Through Ned's sisters, it becomes obvious that Ned's blissful, relaxed attitude is not a product of genetics or childhood indoctrination. There's Liz, played by Emily Mortimer, a tense, overprotective mother who absorbs the dismissive, passive-aggressive barbs of her snooty documentarian husband, played by Steve Coogan. Elizabeth Banks plays Miranda, a harsh, ambitious writer for Vanity Fair who's willing to use dodgy tactics to land a big story. The youngest of the siblings is Natalie, played by Zooey Deschanel, a bisexual bohemian type who is trying to get her act together as she lives with a pack of roommates and her lawyer girlfriend, played by Rashida Jones.

One of the most enjoyable things about Our Idiot Brother is its reluctance to paint its characters as one-note caricatures. Ned's sisters are not necessarily bad or horribly screwed up -- they've simply drifted apart from each other (as many of us do) as they've become more absorbed with the duties, drama and ambitions of their adult lives.

The easiest thing to do with a character like Ned would be to paint him as some sort of noble, magical fool akin to Forrest Gump, a character whose childlike cluelessness and decreased mental capacity were disturbingly portrayed as a source of profound, simplistic wisdom. While Forrest was born that way, what makes Ned interesting is that his sunny view of humanity and his unfailing sincerity are not from genetics or upbringing, but are the results of conscious decisions. For whatever reason, Ned has chosen to live his life by a philosophy that requires him to be as honest, generous, and open as he can while choosing to always see the best in people. And as you might guess, it's not easy, especially when Ned's willingness to listen and his lack of judgment make him a depository for everyone's secrets, and we watch as Ned and his family struggle with the consequences of his beliefs.

Our Idiot Brother is nicely shot, avoiding the bright, flat sitcom lighting common in most comedies. The acting is great across the board, particularly the strong supporting cast of Jones, Coogan, TJ Miller as an agreeable hippy, Kathryn Hahn as Ned's ex-girlfriend, and Sterling Brown as Ned's parole officer. But this is really Rudd's film, which has found a terrific way to use and expand on the non-threatening niceness that often gets Rudd cast as a straight man.

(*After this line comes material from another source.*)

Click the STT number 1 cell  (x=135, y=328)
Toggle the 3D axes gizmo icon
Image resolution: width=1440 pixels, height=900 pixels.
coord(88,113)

Despite what the ad campaign for Our Idiot Brother says, the movie is not about how much better the world would be if we were all like Ned. It's more about how we should never become so self-involved that we're unwilling to be even briefly inconvenienced by a family member in need, especially one as well-meaning as Ned. That may not be a groundbreaking concept, but Our Idiot Brother is simply a small, light crowd-pleasing comedy that isn't trying to change the world, but has a lot of laughs, heart, and great performances. And there's nothing idiotic about that.